* _Required work_
The answer must consist of every line from the entries that holds the word "agent".

+++ Input for this task

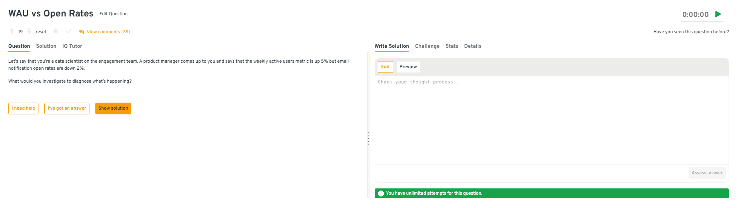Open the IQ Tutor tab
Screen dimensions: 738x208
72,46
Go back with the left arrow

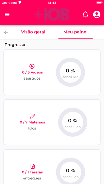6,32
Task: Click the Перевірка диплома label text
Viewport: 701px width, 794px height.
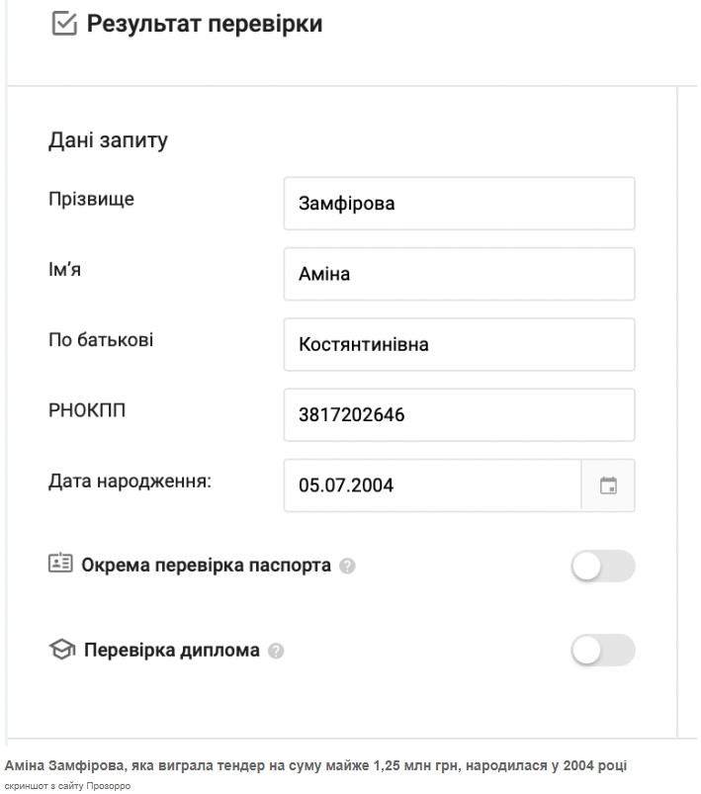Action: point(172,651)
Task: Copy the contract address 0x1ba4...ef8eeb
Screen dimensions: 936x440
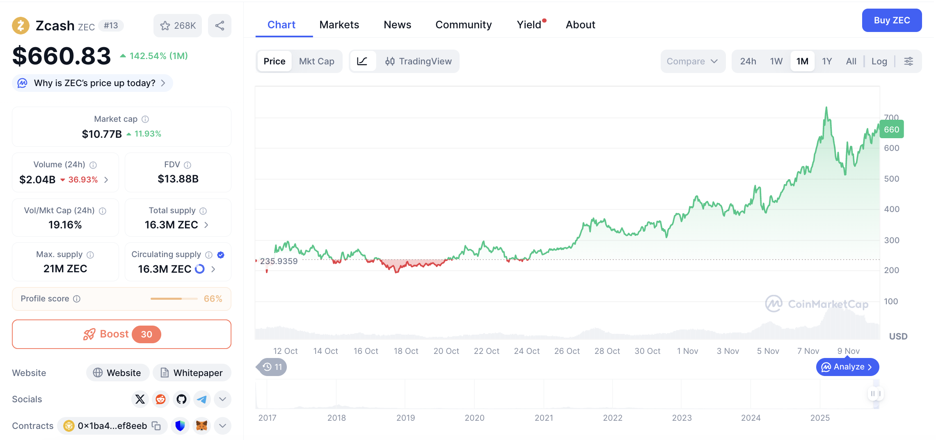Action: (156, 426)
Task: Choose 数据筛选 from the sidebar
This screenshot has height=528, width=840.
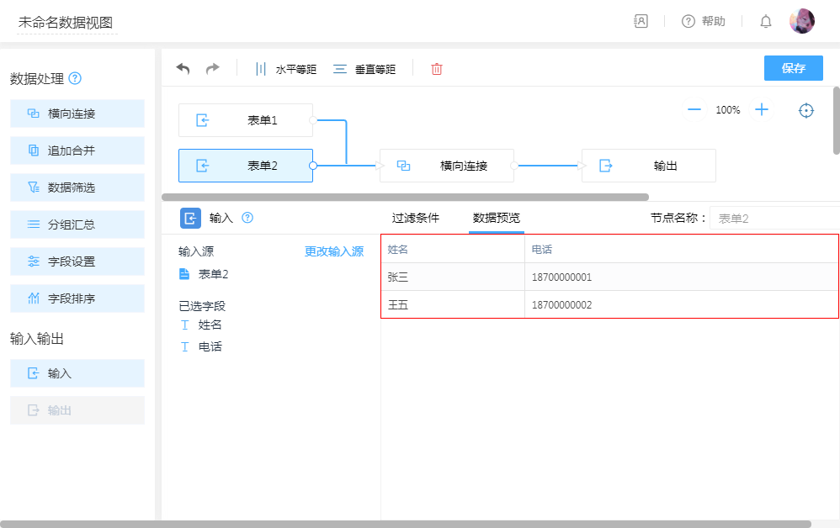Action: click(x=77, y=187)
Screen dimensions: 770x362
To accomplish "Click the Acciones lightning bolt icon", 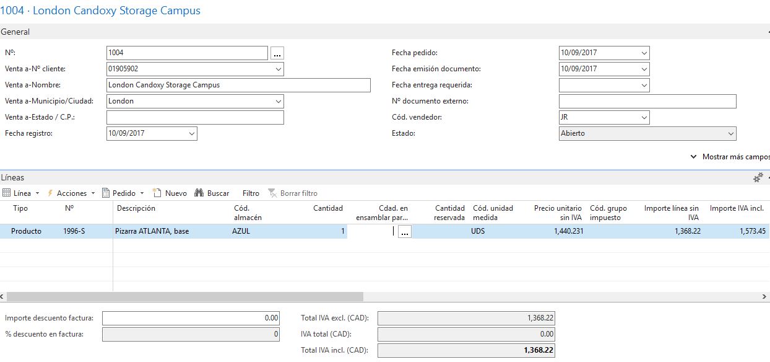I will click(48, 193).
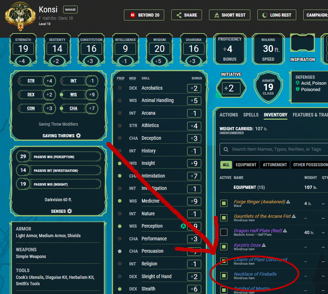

++++++
+++ Input for this task

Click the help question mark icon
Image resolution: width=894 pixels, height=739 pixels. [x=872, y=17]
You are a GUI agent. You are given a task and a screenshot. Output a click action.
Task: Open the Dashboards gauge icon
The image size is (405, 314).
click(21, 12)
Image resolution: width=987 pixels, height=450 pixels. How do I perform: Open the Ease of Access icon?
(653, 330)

++++++
+++ Input for this task

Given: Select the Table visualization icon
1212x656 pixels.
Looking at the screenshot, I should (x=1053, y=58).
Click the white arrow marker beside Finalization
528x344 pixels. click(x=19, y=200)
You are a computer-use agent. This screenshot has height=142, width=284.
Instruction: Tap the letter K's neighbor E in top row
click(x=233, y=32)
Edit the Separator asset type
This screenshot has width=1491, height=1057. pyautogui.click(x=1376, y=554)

++++++

* _The answer_
You are a GUI agent. You are given a task and a screenshot. Output a click action.
You are a computer-use agent. This screenshot has height=142, width=284.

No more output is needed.